EL ESPAÑOL

Galimatías

El doctor Luis Riveiro, hombre muy equilibrado y de gran saber, es uno de los amigos que más insiste en que me actualicede una vez por todas –él lo llena de onomatopeyas, no es mal hablado pero incluye risas irónicas y algún taco– al asunto digital. No es el único amigo que me recomienda lo mismo. A estas alturas, me dice, aún estás aguantando la cola en el banco para hacer un ingreso, pudiendo ejecutarlo desde el móvil en un pispás. Debes ser hasta de los que actualiza la cartilla. Se ríe. Si la cosa no se remedia, vas a quedarte en el siglo anterior.

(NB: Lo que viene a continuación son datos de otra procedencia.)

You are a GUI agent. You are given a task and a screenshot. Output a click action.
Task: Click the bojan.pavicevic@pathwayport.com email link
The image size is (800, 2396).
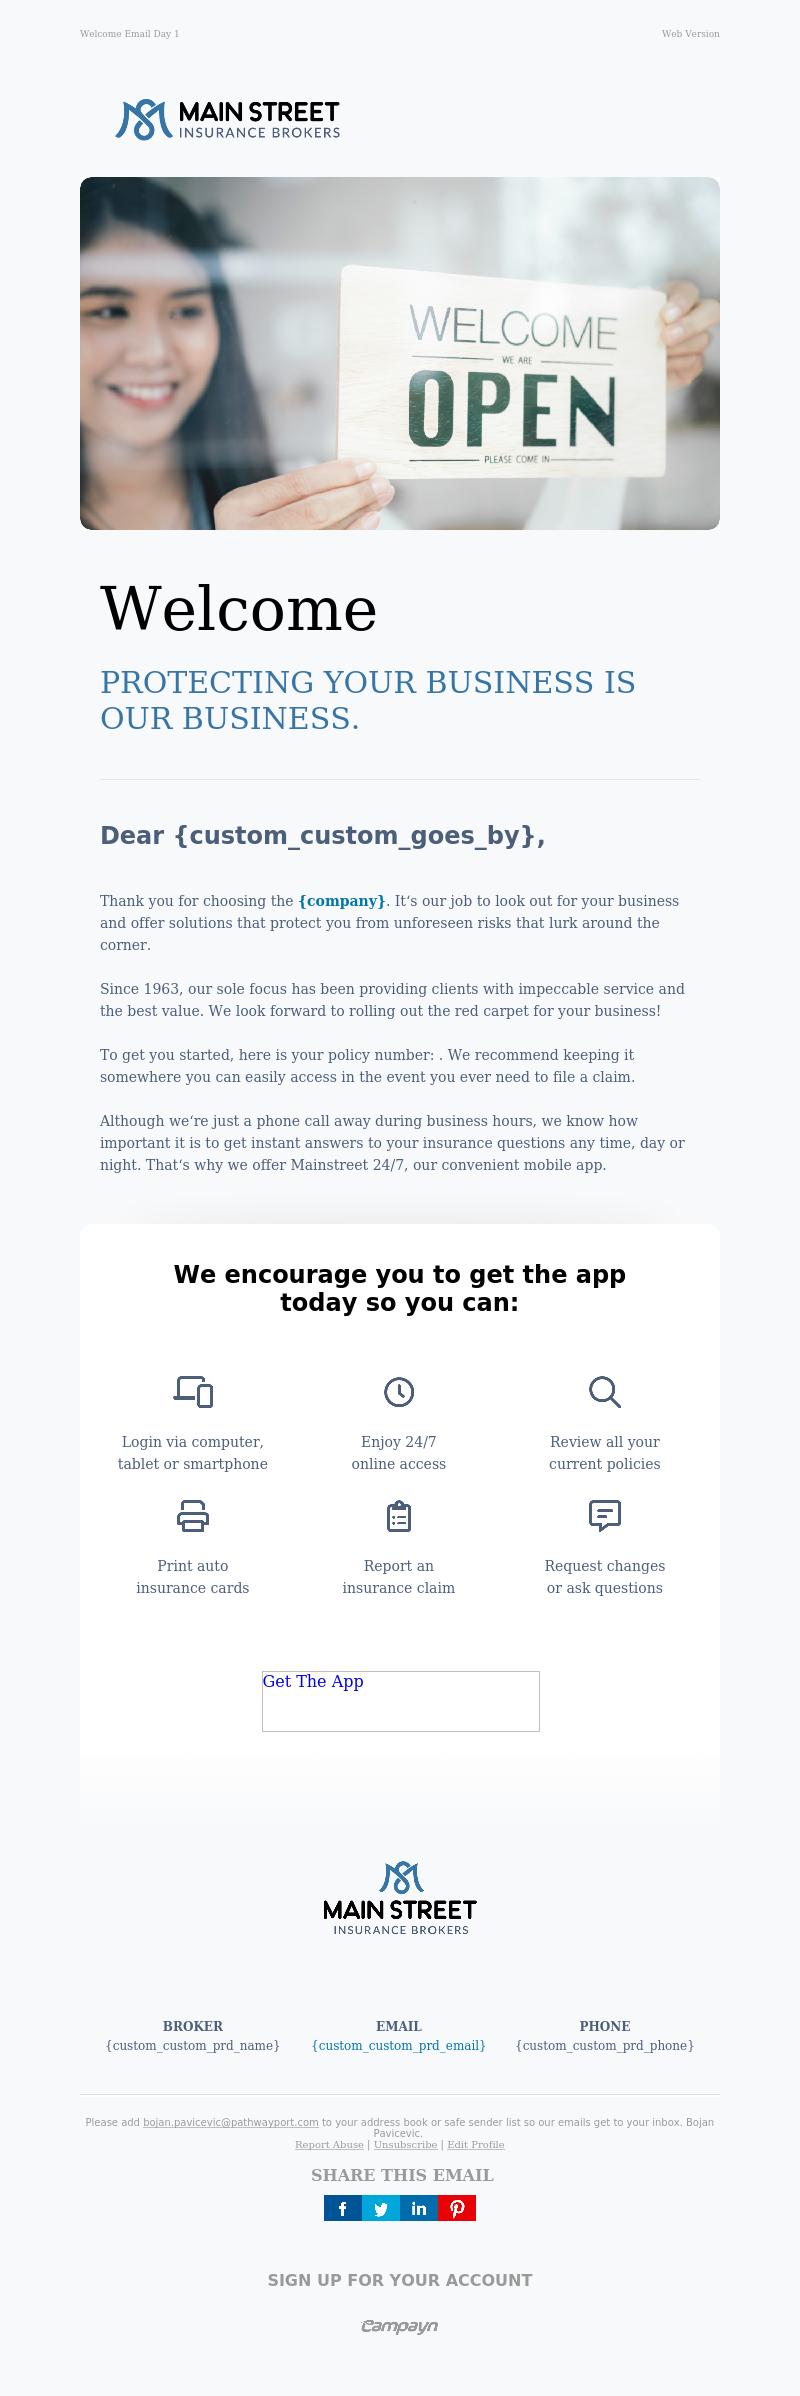tap(231, 2122)
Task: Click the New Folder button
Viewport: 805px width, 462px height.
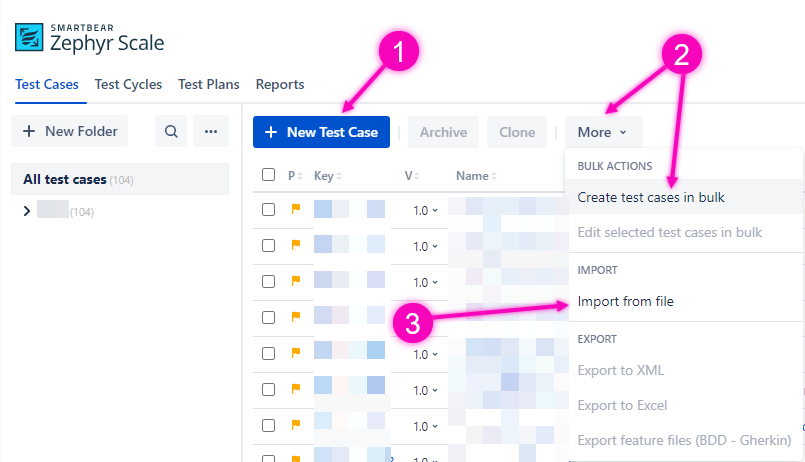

Lo miro con ojos de perro pachón. No crean que no he probado a bajarme las aplicaciones en mi teléfono. Ahí están, dormitando. No me aclaro y me resulta muy incómodo, en contra de lo que le pasa a todo el mundo (soy un lerdo digital). Además, me molesta no saber si esos datos que ofrezco se han quedado por la nube o el ingreso se lo he hecho a otro fulano o he puesto un cero de más en la cifra. Pero, sobre todo, si algo me reafirma en mi resistencia, es la cantidad de jaleos y dolores de cabeza que me ocasiona tener que recordar otra maldita clave más. Que si un descuido, que si un error, que si una privacidad extraña, que si se bloquea y me entra un patatús.